Work instruction ▸
Copy out each line below containing "will".

Task material ▸

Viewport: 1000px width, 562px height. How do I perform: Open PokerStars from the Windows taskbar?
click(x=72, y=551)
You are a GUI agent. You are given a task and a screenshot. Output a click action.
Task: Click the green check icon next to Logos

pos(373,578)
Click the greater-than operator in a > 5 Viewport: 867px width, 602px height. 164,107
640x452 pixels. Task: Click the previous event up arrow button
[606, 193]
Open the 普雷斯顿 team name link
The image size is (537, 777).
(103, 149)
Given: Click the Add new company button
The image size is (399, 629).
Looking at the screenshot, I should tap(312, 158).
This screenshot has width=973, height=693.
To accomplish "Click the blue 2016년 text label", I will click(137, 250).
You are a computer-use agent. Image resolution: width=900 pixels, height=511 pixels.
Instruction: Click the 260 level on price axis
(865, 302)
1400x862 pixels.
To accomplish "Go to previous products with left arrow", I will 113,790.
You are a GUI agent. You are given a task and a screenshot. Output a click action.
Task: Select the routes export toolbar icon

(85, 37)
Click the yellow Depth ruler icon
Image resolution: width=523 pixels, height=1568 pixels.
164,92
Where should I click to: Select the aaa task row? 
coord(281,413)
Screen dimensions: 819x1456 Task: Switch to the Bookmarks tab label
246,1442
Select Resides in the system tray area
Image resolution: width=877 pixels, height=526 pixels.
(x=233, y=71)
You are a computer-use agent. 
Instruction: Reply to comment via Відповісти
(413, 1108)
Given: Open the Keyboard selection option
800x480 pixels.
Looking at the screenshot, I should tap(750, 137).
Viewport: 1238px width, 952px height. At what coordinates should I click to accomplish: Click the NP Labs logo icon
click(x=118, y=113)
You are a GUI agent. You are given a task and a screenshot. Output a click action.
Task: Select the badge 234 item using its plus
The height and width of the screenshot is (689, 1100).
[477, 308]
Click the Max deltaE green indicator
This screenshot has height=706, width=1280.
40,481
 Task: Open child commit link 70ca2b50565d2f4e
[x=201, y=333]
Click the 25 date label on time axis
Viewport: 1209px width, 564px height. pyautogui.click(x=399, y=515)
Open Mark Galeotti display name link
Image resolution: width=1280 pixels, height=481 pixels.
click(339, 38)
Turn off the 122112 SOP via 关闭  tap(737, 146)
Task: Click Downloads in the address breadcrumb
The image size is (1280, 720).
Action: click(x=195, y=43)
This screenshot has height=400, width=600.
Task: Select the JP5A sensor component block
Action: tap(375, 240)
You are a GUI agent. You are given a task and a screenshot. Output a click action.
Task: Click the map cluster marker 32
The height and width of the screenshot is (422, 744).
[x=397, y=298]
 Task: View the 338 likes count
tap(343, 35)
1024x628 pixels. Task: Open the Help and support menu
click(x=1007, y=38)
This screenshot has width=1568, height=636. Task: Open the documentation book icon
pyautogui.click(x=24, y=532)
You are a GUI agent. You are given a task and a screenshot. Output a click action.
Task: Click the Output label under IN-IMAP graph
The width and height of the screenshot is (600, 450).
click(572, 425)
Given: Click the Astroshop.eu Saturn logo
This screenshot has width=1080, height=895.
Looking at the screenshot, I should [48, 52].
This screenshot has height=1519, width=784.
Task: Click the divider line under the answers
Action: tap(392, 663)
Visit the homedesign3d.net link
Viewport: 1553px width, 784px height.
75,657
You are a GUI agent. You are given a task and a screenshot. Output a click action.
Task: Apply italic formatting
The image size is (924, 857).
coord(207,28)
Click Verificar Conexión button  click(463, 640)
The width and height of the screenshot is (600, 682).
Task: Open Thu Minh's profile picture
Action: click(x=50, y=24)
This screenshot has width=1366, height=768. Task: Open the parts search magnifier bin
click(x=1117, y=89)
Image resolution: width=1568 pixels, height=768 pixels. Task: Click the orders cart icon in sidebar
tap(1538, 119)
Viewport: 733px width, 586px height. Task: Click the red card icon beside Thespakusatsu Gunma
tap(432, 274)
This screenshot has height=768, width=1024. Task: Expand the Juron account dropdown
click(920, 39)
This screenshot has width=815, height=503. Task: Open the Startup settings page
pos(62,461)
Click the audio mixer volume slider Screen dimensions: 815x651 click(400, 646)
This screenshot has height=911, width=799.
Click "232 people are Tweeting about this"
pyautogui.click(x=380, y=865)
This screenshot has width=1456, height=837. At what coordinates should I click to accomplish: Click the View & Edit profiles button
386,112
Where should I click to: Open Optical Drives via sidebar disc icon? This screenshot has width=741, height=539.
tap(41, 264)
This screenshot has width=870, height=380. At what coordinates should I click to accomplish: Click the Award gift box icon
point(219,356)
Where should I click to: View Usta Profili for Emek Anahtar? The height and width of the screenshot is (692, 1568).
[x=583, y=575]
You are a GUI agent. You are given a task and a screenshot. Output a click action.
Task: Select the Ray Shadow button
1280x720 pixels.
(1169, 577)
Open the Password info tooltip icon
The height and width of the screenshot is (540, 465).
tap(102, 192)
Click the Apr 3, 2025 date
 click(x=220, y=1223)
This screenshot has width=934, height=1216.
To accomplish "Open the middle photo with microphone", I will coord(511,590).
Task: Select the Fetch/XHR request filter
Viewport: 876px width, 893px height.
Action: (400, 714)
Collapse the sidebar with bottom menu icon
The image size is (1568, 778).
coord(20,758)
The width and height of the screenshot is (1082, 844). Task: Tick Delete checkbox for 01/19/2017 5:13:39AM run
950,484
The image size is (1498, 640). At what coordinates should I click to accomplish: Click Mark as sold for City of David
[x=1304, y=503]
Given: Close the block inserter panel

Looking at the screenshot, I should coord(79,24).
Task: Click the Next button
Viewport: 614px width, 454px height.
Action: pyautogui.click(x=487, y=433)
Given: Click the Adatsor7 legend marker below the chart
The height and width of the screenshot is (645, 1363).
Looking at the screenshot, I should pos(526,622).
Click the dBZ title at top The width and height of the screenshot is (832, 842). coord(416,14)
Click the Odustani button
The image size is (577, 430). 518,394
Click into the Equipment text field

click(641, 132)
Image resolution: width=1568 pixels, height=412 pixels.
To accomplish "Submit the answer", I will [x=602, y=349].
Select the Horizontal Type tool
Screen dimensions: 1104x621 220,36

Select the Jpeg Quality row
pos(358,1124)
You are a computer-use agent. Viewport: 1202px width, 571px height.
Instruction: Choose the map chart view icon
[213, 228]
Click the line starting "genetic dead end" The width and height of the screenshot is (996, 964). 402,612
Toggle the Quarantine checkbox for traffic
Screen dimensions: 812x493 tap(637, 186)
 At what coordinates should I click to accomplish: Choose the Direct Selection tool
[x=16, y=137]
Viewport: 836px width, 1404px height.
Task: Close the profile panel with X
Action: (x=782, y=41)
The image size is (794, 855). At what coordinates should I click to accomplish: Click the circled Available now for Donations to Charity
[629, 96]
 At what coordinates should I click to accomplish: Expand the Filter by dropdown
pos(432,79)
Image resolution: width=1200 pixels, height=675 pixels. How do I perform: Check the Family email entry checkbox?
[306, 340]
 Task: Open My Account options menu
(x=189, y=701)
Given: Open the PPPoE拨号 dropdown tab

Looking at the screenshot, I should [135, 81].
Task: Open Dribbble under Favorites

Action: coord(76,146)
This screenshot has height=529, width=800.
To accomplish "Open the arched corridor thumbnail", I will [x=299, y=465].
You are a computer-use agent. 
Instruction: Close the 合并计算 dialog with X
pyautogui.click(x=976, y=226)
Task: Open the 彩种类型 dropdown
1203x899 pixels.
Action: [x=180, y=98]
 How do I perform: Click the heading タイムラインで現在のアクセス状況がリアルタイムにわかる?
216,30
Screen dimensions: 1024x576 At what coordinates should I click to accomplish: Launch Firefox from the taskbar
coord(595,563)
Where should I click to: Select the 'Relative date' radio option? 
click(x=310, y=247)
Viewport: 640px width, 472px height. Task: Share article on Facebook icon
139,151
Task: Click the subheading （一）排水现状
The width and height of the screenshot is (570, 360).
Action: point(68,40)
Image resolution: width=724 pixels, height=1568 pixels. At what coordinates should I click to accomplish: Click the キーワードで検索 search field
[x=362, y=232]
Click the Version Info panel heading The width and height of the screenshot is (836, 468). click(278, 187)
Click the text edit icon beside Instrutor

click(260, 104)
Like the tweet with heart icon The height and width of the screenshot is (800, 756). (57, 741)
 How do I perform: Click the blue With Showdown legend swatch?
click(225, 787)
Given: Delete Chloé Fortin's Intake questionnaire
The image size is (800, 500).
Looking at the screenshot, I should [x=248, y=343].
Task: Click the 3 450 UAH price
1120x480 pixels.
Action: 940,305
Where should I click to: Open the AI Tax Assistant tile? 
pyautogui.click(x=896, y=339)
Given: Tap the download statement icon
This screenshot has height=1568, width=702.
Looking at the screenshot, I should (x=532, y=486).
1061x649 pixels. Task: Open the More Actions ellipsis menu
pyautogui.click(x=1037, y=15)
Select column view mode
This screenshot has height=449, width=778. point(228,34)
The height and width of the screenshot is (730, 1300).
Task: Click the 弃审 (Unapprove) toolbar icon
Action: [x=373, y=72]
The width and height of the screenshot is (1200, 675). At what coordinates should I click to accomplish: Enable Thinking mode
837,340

Task output ▸
To accomplish "Click the blue 2016년 text label", I will click(137, 250).
To accomplish "Go to previous products with left arrow", I will 113,790.
To accomplish "Open the middle photo with microphone", I will coord(511,590).
To accomplish "Submit the answer", I will [x=602, y=349].
To accomplish "Open the arched corridor thumbnail", I will [x=299, y=465].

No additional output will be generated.